There are typical findings on x-rays in patients with rheumatoid arthritis. However, we hope never to see them! The goal of treatment is not only to prevent pain, stiffness, swelling and loss of function, but also to prevent bone changes. If RA is diagnosed early enough and treated properly, the chance of bone changes is reduced. Hopefully, your x-rays are still normal when diagnosed with RA.
Can RA affect more than just joints?
Unfortunately, RA is not always just limited to joints. Some patients can have involvement of other parts of the body, including skin, eyes, heart, lungs, nerves, blood and blood vessels. Often, these findings are in patients with more severe joint involvement, but it reinforces the need to treat RA.
Is there a cure for RA?
No, there is currently no cure for rheumatoid arthritis. However, there are a growing number of medications which have been shown to be very effective in treating RA, reducing patient symptoms and slowing bone changes. Click here for a general overview for RA treatment. Please see the medications page for more specific information on particular drugs.

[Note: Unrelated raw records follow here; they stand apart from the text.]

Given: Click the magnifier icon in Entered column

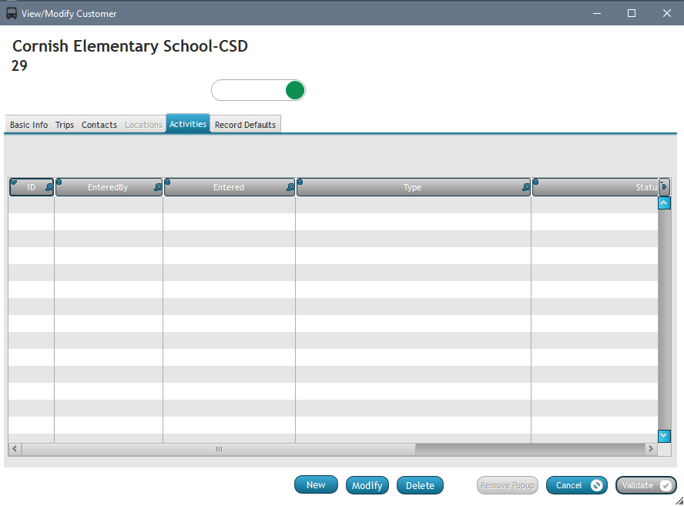Looking at the screenshot, I should click(x=290, y=187).
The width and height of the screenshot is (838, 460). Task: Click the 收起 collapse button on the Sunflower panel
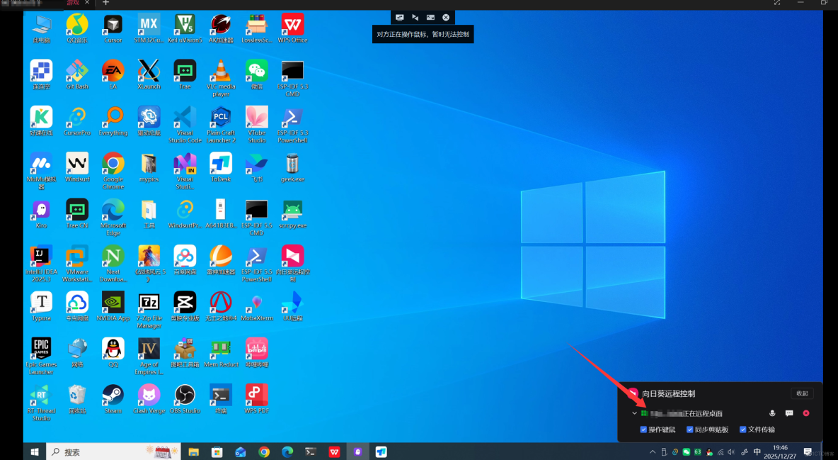click(x=802, y=393)
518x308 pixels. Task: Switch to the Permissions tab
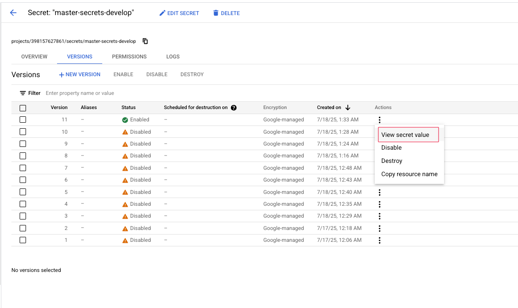pyautogui.click(x=129, y=57)
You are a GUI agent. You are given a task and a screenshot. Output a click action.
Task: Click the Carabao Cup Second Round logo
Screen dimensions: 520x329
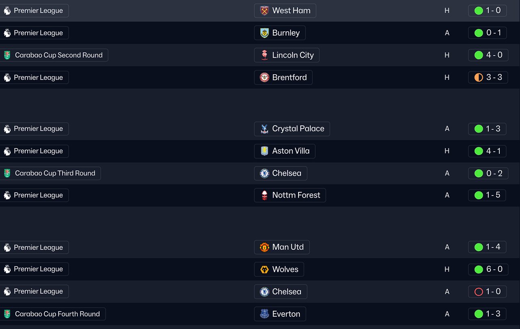click(x=7, y=55)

DMARDs sound dangerous. What can happen if I don’t want to use them?
DMARDs, or Disease Modifying Anti-Rheumatic Drugs, are the class of choice to treat RA. While many of them do have the risk of side effects, which can particularly sound scary for patients who have never required medications before, their benefit outweighs the risk. Your rheumatologist has training and experience with these medications, and would only prescribe a DMARD if it was appropriate, if it was thought to be helpful in treatment, and that benefit outweighed any risk. Keep in mind, it is likely more dangerous to let RA continue without treatment.
Are there any natural treatments that have been proven to be helpful?
There are many different products patients use in the hope it would help treat their RA. Unfortunately, there has been little research in this area to recommend anything specific. However, if you do want to try a natural treatment, please be sure to discuss it with your rheumatologist to ensure its safety with your other medications.
Other suggestions include:
There is some evidence that Omega-3 supplementation may help reduce joint swelling, although not in place of other treatment.
Maintaining joint mobility and strength with regular exercise is not only safe, but encouraged and beneficial.
Smoking cessation may make it easier to treat RA and therefore lead to a quicker recovery, besides its other harmful effects.
RA Education is important. Please feel free to read more about RA at your leisure. If you have questions for your rheumatologist, remember to bring them with you to your next appointment. Some centres offer comprehensive educational programs.
What is the prognosis for rheumatoid arthritis?
Older data suggests patient with RA may die younger than those without RA as well as develop disabilities. However, with appropriate DMARD therapy and newer medications now available, the prognosis for RA is becoming brighter.